Carbon Offset Projects Look for Exit As UN Prices Crash 98%

June 13th, 20135:12 am @


A 98-percent drop in the value of official UN-backed carbon credits is pushing sellers of emission offsets into the voluntary market, where prices are as much as 30 times higher.

The trend is a signal that many companies not required by law to cut their pollution are doing so anyway to bolster their corporate sustainability credentials.

Voluntary carbon credits — as opposed to the mandatory pollution-cutting regimes faced by industrial emitters in Europe and elsewhere — frequently offer benefits beyond CO2 cuts, such as reducing child labor, improving health and lowering energy costs in developing countries. The additional benefits, found only in non-UN certification programs, help companies claim they are doing more to make themselves and the world “sustainable.”

“In the voluntary market, the project itself and the story behind it are almost more important than the price,” said Nathan Wimble, commercial director at the CarbonNeutral Company, a London-based voluntary offset seller. “People want to see additional benefits from an offset project, such as social, economic, sustainability and biodiversity.”

You don’t see those benefits with a typical UN offset, he said.

The UN’s Clean Development Mechanism has registered 6,700 individual projects that together are expected to generate more than 1.9 billion one-ton carbon offsets by 2020, according to a May 29 World Bank-commissioned report. That’s at least 800 million fewer tons than the bank estimated the previous year. What’s more, it’s also at least 300 million tons greater than the estimated demand for credits in 2020.

Voluntary credits are generated when a certifying organization, such as the Gold Standard or the Voluntary Carbon Standard (VCS), invest in projects that support the deployment of low-carbon technology or energy efficiency measures. These initiatives consequently reduce pollution below the business-as-usual level that would be expected without them. The reductions are then sold to companies.

The Gold Standard and the VCS have certified more than 1,750 projects and created almost 170 million credits since 2003. Gold Standard offsets can earn from 8 to 12 euros a ton. VCS sells credits from as little as $1 to $8 a ton, depending on the project type, the country and the methodology employed, according to Gareth Turner, a voluntary offset broker at Armajaro Securities Ltd. in London. UN credits for December delivery were at 43 euro cents today on London’s ICE Futures Europe exchange.

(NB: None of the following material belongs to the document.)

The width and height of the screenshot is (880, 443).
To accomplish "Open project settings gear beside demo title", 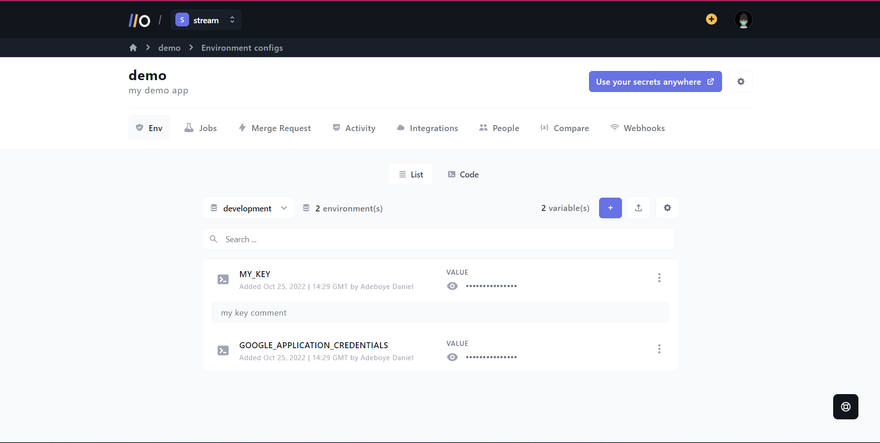I will click(741, 82).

The CarbonNeutral Company acquires certified voluntary offsets from projects around the world, which it packages into offset portfolios for corporate clients including Avis Budget Group Inc., Tata Steel Ltd., British Sky Broadcasting Group plc and Thomson Travel International.

“I think most people hope that there will be a revival in the CER market” and want to keep their UN registration, said Renat Heuberger, chief executive officer of South Pole Carbon Asset Management Ltd., a carbon offset developer and aggregator in Zurich. “Selling CERs to voluntary buyers is probably going to be easier than re-registering” an entire carbon-reduction project with a voluntary market.